**STUDY QUESTIONS:**
(1) In the spider silk article, where were the adult female Uloborus spiders collected?
(2) Copy word for word everything in the spider silk article from "The silk that" down to "silk is produced.".
(3) State whether each statement agrees with the spider silk article, answering yes or no and quoting the deciding words: (a) The silk most spiders produce for their webs is several micrometers thick and sticky. (b) Uloborus plumipes puts glue on its threads to capture prey. (c) The researchers examined the spiders' silk generating organs using three different microscopy techniques.

A common British spider, frequently found in garden centers is offering researchers insight into how to strengthen synthetic fibers.
The silk that most spiders produce for their webs is several micrometers thick and sticky. Uloborus plumipes, commonly known as the ‘garden centre spider’ or ‘feather-legged lace weaver’ spins filaments just a few nanometers thick.
Recently a team from Oxford University took a close look at the spider to try to understand how this unusual silk is produced.
Instead of using glue on their threads to capture prey, Uloborus plumps uses dry capture threads made of thousands of nano-scale fibres. The researchers believe that the thin filaments are able to generate an electric charge.
To discover how this is accomplished the researchers collected adult, female Uloborus spiders from Hampshire, UK garden centers. They took photos and videos of the spiders while they created webs and examined the arachnids silk generating organs using three different microscopy techniques.
The researchers were particularly interested in the cribellum which consists of one or two plates densely covered in small silk nozzles. This method of generating silk is thought to predate the more common spinnerets found in most spiders. As of 1991 only 180 types of spiders are known to have cribellum.
“Uloborus has unique cribellar glands, amongst the smallest silk glands of any spider, and it’s these that yield the ultra-fine ‘catching wool’ of its prey capture thread. The raw material, silk dope, is funnelled through exceptionally narrow and long ducts into tiny spinning nozzles or spigots. Importantly, the silk seems to form only just before it emerges at the uniquely-shaped spigots of this spider,” said Dr Katrin Kronenberger of Oxford University’s Department of Zoology.

**GIVEN INFORMATION:**
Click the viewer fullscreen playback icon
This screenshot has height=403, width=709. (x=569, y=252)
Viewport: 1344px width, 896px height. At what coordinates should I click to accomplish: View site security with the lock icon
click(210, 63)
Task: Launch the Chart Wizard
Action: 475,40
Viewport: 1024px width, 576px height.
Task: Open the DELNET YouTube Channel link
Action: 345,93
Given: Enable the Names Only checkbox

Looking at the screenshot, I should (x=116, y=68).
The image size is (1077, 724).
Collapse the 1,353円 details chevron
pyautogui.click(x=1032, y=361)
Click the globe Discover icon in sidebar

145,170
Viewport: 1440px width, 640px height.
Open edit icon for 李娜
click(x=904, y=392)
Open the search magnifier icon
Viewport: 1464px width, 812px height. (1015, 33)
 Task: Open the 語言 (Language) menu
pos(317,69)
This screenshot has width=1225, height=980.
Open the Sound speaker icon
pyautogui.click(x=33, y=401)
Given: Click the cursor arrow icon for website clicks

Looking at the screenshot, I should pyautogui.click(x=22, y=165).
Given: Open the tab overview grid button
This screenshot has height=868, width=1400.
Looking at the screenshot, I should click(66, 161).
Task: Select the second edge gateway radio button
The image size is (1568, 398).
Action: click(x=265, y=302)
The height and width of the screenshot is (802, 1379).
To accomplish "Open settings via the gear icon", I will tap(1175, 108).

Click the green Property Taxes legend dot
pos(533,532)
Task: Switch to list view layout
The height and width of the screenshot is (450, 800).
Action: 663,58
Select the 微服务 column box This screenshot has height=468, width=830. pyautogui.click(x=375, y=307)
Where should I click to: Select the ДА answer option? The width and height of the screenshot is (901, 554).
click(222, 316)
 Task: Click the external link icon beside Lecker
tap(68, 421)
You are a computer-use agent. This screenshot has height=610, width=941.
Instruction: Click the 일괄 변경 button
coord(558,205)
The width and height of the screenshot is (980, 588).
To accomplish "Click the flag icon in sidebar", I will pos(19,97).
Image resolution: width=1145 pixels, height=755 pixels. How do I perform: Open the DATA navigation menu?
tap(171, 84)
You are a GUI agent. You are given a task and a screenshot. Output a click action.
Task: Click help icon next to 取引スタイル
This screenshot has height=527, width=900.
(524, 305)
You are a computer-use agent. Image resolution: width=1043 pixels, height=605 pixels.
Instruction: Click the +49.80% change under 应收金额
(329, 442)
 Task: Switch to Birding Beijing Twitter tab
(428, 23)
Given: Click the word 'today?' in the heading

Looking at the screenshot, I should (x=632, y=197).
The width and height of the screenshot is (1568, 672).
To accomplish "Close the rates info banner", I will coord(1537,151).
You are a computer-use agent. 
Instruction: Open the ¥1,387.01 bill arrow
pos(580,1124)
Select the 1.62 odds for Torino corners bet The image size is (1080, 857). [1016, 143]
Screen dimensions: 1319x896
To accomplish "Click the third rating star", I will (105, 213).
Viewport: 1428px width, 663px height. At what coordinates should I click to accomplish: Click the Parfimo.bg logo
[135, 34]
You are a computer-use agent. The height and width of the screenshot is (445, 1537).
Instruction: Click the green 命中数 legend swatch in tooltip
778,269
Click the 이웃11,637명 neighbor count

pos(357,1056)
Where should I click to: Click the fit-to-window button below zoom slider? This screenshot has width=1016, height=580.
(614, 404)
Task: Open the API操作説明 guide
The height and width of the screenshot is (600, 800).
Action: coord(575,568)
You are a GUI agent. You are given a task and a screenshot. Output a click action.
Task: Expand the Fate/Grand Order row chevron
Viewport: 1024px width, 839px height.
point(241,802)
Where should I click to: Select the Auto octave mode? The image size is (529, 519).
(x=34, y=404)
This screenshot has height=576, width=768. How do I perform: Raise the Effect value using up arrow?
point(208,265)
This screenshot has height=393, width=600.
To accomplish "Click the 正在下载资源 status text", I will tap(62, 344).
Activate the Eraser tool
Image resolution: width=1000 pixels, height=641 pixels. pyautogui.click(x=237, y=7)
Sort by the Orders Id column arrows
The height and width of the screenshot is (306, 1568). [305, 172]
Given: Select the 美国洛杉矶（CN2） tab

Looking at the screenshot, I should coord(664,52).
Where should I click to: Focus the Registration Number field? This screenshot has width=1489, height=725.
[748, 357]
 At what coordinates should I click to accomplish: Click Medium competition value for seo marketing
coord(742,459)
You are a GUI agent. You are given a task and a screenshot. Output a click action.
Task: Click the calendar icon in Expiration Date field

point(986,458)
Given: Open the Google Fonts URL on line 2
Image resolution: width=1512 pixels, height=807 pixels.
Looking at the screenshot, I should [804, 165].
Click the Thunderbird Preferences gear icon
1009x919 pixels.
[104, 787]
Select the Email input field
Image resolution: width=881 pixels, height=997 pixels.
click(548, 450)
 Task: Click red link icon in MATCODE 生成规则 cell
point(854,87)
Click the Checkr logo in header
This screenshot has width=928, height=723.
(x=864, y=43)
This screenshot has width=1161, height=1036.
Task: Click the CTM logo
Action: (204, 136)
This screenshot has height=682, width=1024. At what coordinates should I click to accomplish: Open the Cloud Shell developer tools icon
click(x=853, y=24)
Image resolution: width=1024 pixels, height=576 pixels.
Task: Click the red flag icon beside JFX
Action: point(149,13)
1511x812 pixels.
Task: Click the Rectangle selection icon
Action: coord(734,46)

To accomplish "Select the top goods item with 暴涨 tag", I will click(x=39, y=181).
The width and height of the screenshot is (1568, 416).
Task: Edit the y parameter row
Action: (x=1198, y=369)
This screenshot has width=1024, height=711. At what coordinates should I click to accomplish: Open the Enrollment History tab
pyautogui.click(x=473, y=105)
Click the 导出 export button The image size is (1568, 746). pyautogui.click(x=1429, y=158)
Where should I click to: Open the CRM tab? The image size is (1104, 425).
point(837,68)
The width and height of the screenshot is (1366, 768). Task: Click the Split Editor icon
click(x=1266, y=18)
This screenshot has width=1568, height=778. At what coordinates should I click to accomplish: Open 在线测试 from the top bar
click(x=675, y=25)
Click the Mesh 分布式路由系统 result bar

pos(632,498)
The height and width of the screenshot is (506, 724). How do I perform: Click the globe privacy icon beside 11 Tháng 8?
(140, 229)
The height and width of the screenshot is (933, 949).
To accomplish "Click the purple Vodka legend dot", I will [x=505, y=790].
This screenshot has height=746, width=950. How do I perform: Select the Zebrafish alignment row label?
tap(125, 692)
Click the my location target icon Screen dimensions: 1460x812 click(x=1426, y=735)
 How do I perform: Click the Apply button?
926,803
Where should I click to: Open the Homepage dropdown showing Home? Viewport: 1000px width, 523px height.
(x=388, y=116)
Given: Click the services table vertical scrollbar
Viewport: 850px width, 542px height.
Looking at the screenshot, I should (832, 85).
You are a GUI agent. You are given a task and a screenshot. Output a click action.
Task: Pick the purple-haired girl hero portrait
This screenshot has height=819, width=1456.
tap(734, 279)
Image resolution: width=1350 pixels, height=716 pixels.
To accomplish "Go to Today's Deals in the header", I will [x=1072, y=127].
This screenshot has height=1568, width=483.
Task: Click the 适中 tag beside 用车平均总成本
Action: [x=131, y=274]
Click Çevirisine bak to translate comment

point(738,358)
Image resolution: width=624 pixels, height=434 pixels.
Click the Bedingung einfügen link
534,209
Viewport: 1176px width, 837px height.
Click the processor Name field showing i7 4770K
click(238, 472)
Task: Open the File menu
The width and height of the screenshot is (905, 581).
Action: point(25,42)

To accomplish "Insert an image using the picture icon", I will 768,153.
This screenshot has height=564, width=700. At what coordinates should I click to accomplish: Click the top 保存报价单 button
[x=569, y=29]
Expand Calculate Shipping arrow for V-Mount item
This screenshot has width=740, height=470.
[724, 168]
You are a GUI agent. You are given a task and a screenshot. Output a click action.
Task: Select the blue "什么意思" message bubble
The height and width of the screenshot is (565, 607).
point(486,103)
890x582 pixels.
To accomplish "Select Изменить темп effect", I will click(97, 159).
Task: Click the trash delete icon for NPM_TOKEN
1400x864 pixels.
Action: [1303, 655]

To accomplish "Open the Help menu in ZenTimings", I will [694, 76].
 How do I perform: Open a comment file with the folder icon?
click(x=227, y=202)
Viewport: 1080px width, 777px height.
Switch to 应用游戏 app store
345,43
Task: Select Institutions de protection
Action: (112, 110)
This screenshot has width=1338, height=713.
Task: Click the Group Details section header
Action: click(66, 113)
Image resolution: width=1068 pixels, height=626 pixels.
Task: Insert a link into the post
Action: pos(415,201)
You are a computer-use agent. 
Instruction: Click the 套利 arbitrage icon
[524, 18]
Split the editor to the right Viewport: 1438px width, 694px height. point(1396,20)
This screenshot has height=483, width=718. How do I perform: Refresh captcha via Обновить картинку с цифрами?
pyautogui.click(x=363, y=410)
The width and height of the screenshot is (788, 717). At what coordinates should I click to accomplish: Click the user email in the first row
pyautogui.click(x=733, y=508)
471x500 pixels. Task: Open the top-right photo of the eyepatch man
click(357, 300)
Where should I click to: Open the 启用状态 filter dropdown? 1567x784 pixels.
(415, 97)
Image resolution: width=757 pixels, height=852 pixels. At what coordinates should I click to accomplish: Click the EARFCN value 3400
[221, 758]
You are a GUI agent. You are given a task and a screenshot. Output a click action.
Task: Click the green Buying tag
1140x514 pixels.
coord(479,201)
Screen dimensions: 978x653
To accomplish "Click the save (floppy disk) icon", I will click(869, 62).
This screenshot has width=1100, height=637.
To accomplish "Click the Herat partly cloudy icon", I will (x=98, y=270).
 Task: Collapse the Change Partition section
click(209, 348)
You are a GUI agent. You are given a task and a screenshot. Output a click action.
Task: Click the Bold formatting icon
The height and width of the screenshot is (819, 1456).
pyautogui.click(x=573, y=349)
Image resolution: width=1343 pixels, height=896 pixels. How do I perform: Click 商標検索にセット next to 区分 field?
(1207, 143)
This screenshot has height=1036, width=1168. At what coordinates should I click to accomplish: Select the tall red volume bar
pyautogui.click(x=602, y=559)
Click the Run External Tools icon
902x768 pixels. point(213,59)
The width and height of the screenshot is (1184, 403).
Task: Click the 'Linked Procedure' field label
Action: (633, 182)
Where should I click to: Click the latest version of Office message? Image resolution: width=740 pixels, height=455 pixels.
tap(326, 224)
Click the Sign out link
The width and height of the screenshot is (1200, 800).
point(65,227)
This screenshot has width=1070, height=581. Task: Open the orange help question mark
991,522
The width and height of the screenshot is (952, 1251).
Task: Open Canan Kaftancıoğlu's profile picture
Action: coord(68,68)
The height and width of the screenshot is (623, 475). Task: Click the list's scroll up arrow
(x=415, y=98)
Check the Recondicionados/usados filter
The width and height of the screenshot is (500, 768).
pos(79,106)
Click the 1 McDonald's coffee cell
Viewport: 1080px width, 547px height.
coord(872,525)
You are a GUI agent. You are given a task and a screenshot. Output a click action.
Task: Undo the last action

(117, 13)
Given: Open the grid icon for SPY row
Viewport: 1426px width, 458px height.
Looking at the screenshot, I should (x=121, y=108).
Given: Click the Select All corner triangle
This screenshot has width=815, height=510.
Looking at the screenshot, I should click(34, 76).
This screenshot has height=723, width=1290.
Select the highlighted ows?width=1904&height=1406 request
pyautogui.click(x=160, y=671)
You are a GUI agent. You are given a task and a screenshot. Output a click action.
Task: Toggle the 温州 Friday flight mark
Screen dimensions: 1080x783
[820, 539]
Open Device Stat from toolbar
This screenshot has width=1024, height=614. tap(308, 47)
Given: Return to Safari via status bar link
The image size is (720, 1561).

**WRITTEN ANSWERS:**
(1) They were collected from garden centers in Hampshire, UK.

(2)
The silk that most spiders produce for their webs is several micrometers thick and sticky. Uloborus plumipes, commonly known as the ‘garden centre spider’ or ‘feather-legged lace weaver’ spins filaments just a few nanometers thick.
Recently a team from Oxford University took a close look at the spider to try to understand how this unusual silk is produced.

(3)
(a) Yes: "The silk that most spiders produce for their webs is several micrometers thick and sticky."
(b) No: "Instead of using glue on their threads to capture prey"
(c) Yes: "using three different microscopy techniques"